How Worried Is the Romney Campaign About Losing Michigan?

This tweet from the Michigan Democratic Party suggests the Romney campaign is very worried that they might lose Michigan:

In a general election, the parts of Michigan that receive broadcast television signals from  Toledo, South Bend IN, Duluth or Green Bay account for less than five percent of the total statewide vote. The Duluth media market–the tan colored area on the map below–covers a very small part of Michigan: just one county, Gogebic County, in the Upper Peninsula along the Wisconsin border:

Gogebic, over a hundred miles across Wisconsin from Duluth, has just 16,000 people.
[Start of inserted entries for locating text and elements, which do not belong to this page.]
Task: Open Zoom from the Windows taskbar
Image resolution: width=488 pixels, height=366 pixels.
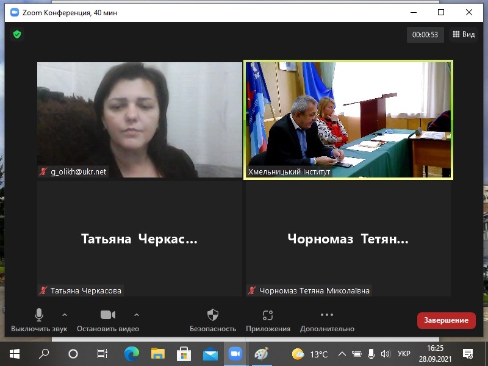Action: pyautogui.click(x=234, y=354)
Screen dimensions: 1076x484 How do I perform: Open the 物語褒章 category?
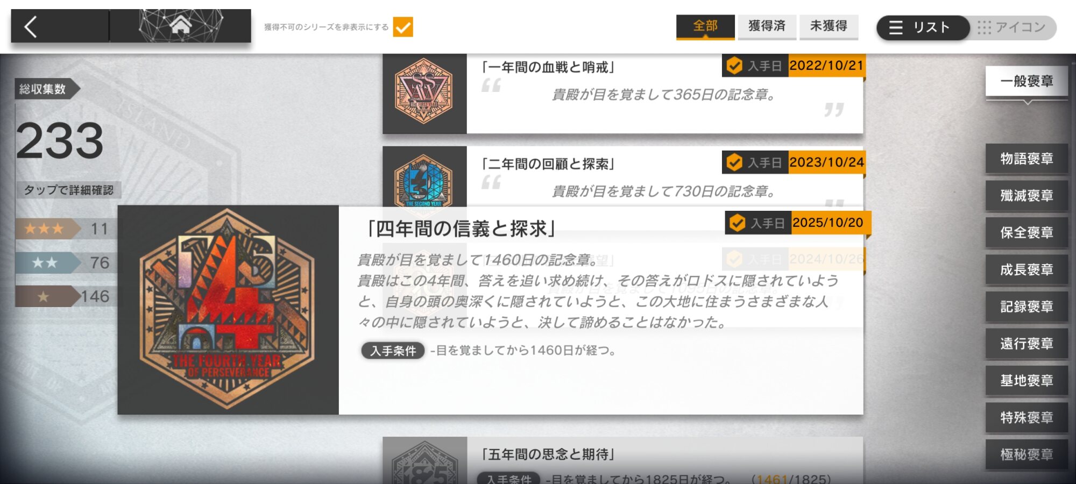pos(1027,159)
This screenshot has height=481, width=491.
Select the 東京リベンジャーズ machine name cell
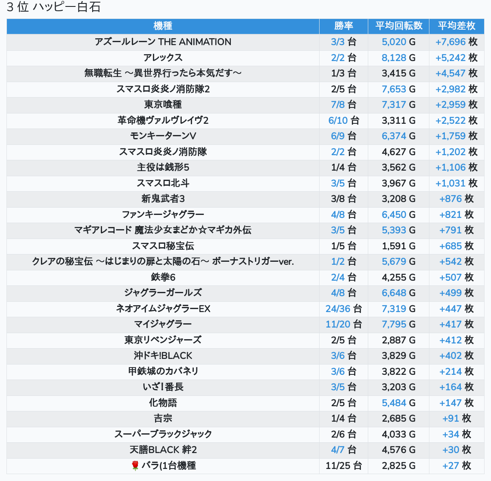point(163,340)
It’s 96% white, and fairly old, but it’s not Republican. They’re closed now, but this used to be an area of iron and copper mines. A strong union tradition, along with the leftist heritage of the heavily Finnish inhabitants of the area, has helped make Gogebic one of the most reliably Democratic places in Michigan. Barack Obama won Gogebic by 17 points; Gogebic has gone Democratic in every presidential election since 1972.
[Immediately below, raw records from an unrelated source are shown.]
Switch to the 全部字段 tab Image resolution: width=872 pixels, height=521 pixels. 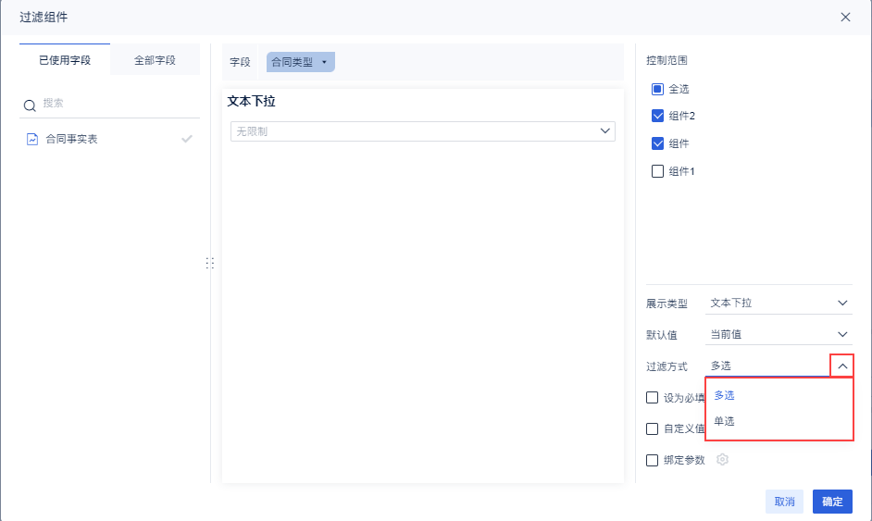coord(155,60)
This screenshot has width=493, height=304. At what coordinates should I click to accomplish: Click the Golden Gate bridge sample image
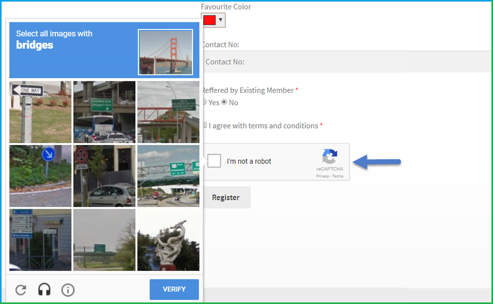(165, 52)
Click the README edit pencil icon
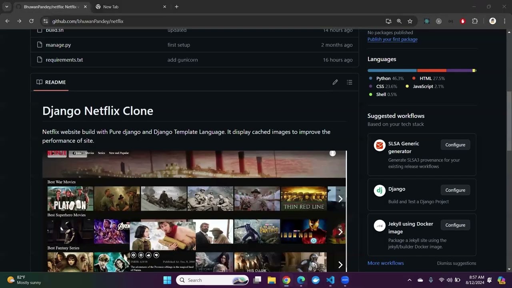 (x=335, y=82)
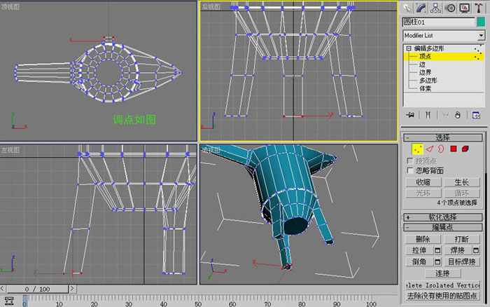The image size is (490, 307).
Task: Expand the 软化选择 rollout
Action: pyautogui.click(x=443, y=217)
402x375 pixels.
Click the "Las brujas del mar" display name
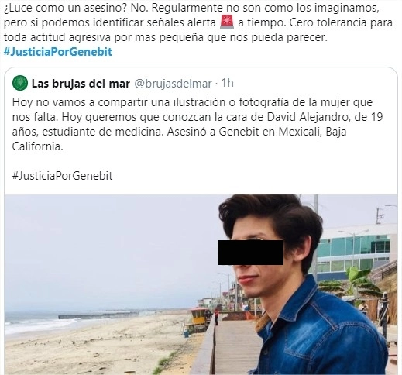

Since it’s a sparsely populated area that leans strongly Democratic, it’s no surprise that Gogebic accounted for a small share of the 2008 Republican primary vote. Minuscule, in fact: with 896 votes, Gogebic contributed about one one-thousandth of the vote.
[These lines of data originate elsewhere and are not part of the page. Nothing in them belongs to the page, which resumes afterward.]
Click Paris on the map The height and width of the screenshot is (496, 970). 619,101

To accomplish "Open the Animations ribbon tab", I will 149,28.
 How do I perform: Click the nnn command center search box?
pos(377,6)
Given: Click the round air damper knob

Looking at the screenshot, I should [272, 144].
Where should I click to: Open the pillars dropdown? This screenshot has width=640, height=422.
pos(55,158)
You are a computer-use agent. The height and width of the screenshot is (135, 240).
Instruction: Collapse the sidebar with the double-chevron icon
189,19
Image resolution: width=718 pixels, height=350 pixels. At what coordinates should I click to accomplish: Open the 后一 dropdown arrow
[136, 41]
Mitt Romney’s campaign is currently paying to run advertisements that will seen by people across northern Minnesota and Wisconsin in an attempt to influence fewer than 1,000 people in one of the most strongly Democratic places in Michigan.

You could marvel at the thoroughness of the Romney campaign and its allied Super PAC. But you could also shake your head at their inefficient spending, and ponder the fear that’s probably driving it.